• _Task directions_: Each of the lines from the one that contains "EN (478, 82)" to the end of the entries below should be output exactly.
□ □ □ □ □ □ □
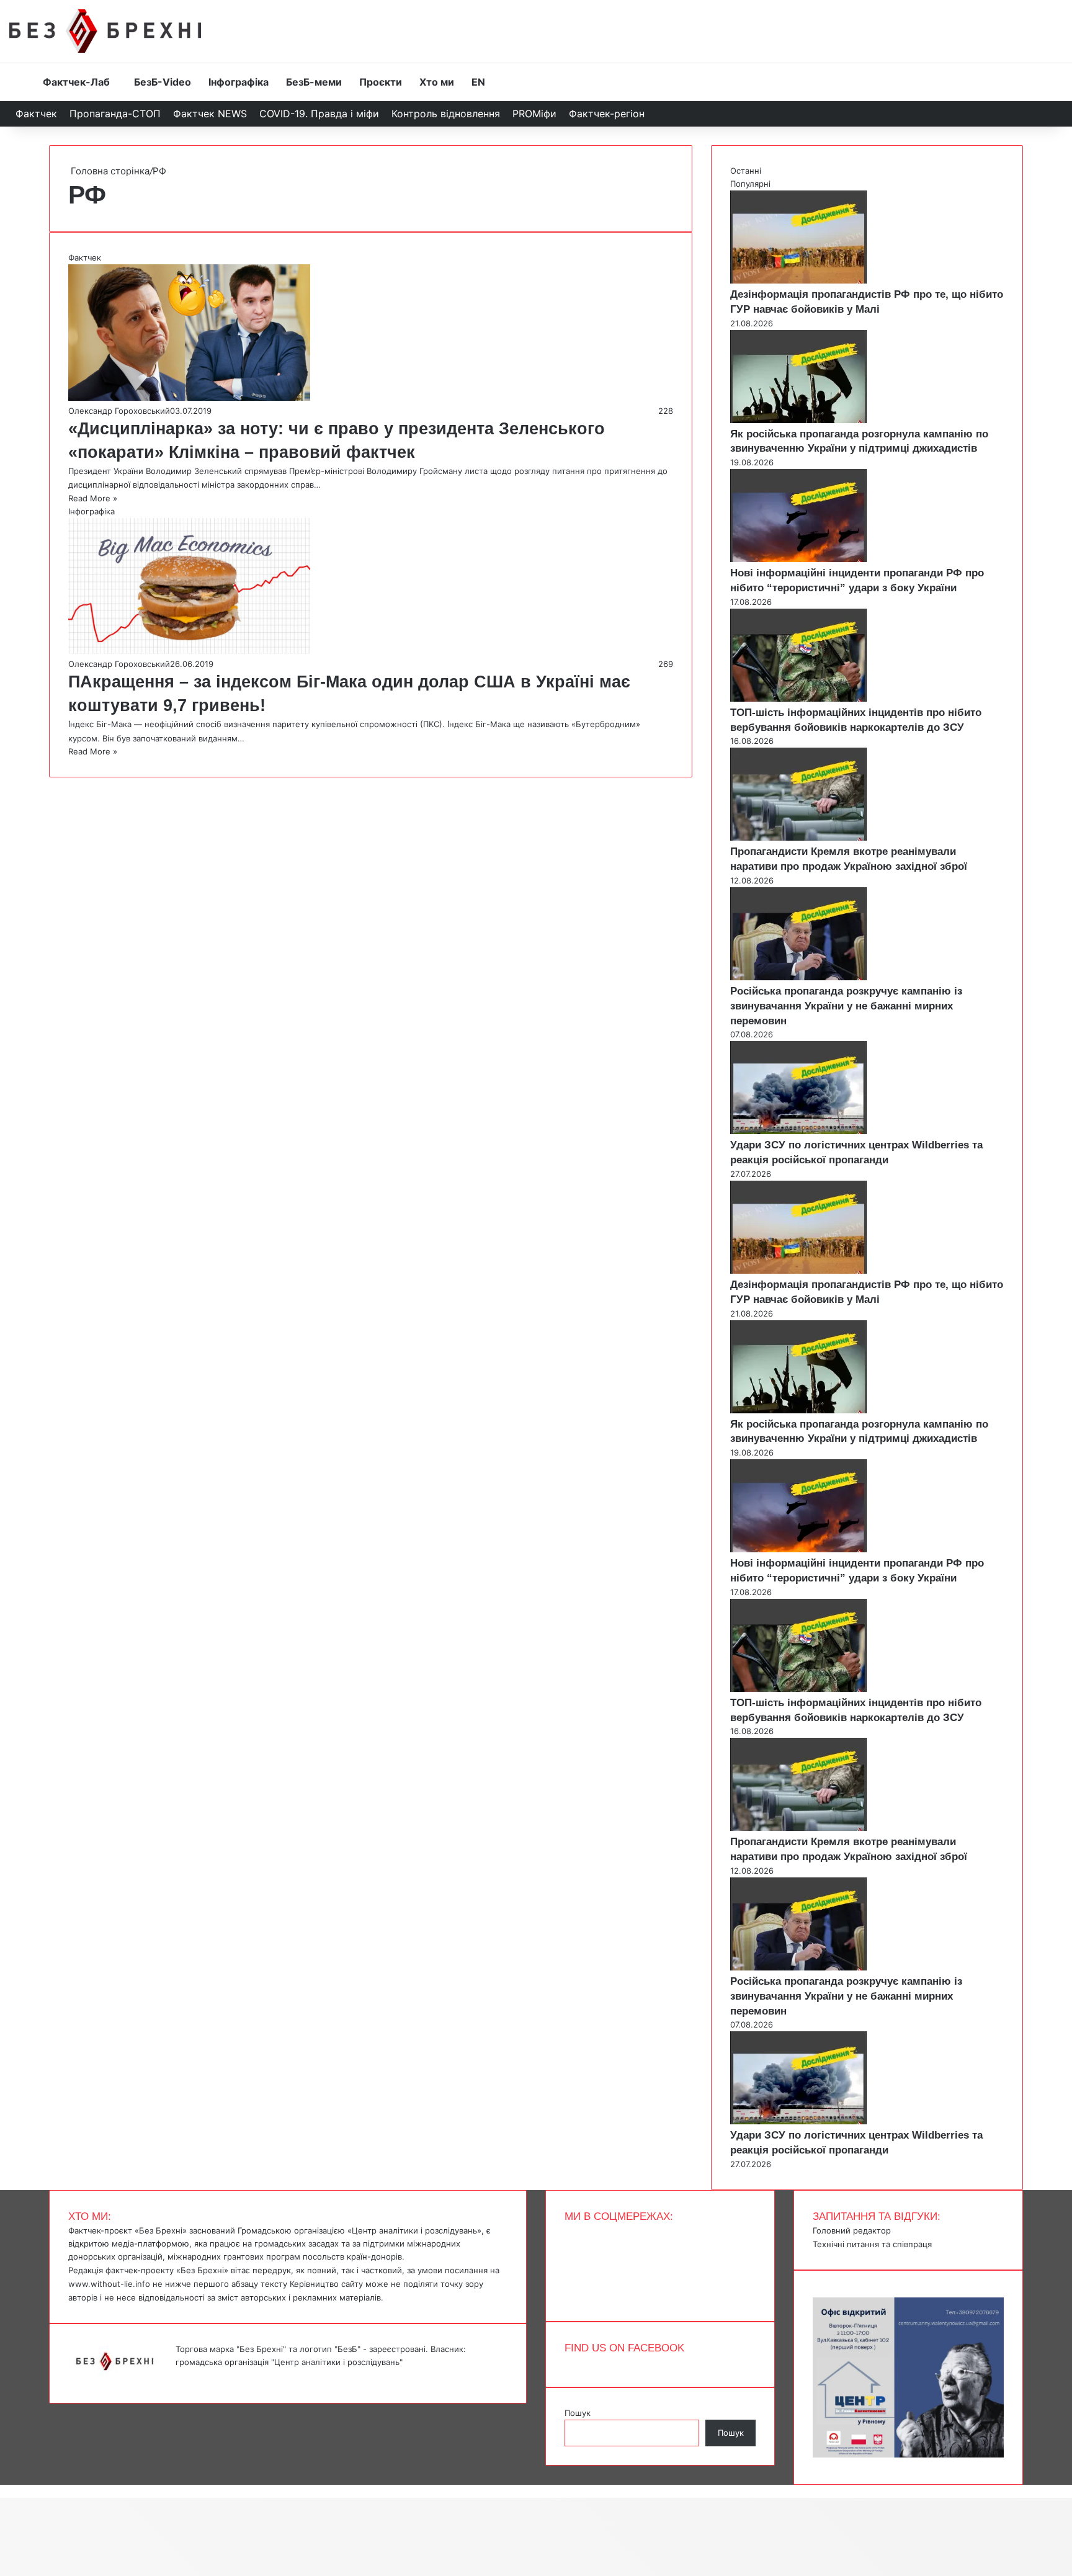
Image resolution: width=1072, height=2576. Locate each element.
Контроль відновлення (445, 113)
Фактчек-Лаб (76, 82)
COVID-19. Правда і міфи (319, 113)
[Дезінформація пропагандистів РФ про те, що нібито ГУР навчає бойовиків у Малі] (798, 280)
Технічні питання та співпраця (872, 2244)
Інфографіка (238, 82)
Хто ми (436, 82)
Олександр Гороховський (119, 411)
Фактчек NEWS (210, 113)
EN (478, 82)
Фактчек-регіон (607, 113)
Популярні (750, 184)
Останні (745, 171)
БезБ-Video (162, 82)
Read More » (92, 498)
□ □ □ □ □ □ □
• _Task solution_:
EN (478, 82)
Фактчек-регіон (607, 113)
Популярні (750, 184)
Останні (745, 171)
БезБ-Video (162, 82)
Read More » (92, 498)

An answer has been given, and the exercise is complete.